5.3.5. Disturbance Rejecting Testing

In order to verify the anti-disturbance performance of the proposed controller, a periodic multi-frequency disturbance, as shown in Figure 10, was set up during the experiment to simulate the impact of a periodic disturbance, such as spindle vibration and cutting force, on the machining process of the piezoelectric-driven FTS system. The amplitude of the set disturbance signal is much larger than the actual disturbance to the system during the machining process, which is enough to represent the actual disturbance.

In Figure 11, after the 10th iteration, the trajectory output by the system can already approximately track the desired trajectory. It can be seen that the trajectory tracking control goal has been successfully achieved with high-precision control accuracy, strong anti-interference ability, and excellent dynamic response performance. It shows that the ILC-ASMC control strategy proposed in this article is feasible and effective.

As shown in Figure 12, it intuitively reflects the trend of the position tracking error decreasing with the iteration number. In the presence of external disturbance, the tracking error of the piezoelectric-driven FTS system based on the exponential convergence ILC-ASMC control strategy has oscillation in the initial iteration. After 10 iterations, the post-tracking error is small enough, indicating that the composite control has good anti-disturbance and convergence properties.
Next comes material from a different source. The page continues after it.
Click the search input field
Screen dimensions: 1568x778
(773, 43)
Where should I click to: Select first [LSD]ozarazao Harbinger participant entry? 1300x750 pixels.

Experiments have proven that the improved iterative learning algorithm has a faster convergence speed and shows stronger robustness and stability.

Considering the above experimental results, the control method proposed in this paper effectively improves the tracking accuracy during the machining process and enhances the system’s resistance to external disturbances compared to traditional fast tool servo control methods. This improves the processing quality of the fast tool servo system in micro-nano array structures represented by microlenses. In addition, it is worth noting that due to the optimization of the control method, the response speed and stability of the system have been improved, which has improved the processing efficiency, shortened the processing cycle, and saved the energy consumption of the fast tool servo system in the processing process to a certain extent. It has likewise improved energy utilization, is more energy-saving, and has realized green processing. In summary, the proposed control method not only enhances the machining quality and precision of fast tool servo systems but also improves processing efficiency and provides important support for the improvement of actual processing processes.

6. Conclusions

This paper takes the FTS system that performs periodic tasks as the research object, and designs an iterative learning control based on adaptive sliding mode control. The introduction of sliding mode control in each iteration process not only improves the problem of poor error convergence in the iteration domain of the PD-type iterative learning control algorithm, but also ensures the high robustness of the control system. The exponential convergence ILC controller can compensate the periodic error to further improve the tracking performance of the system. It can be seen from the experimental results that this control method has a small tracking error, fast convergence speed, and good tracking performance.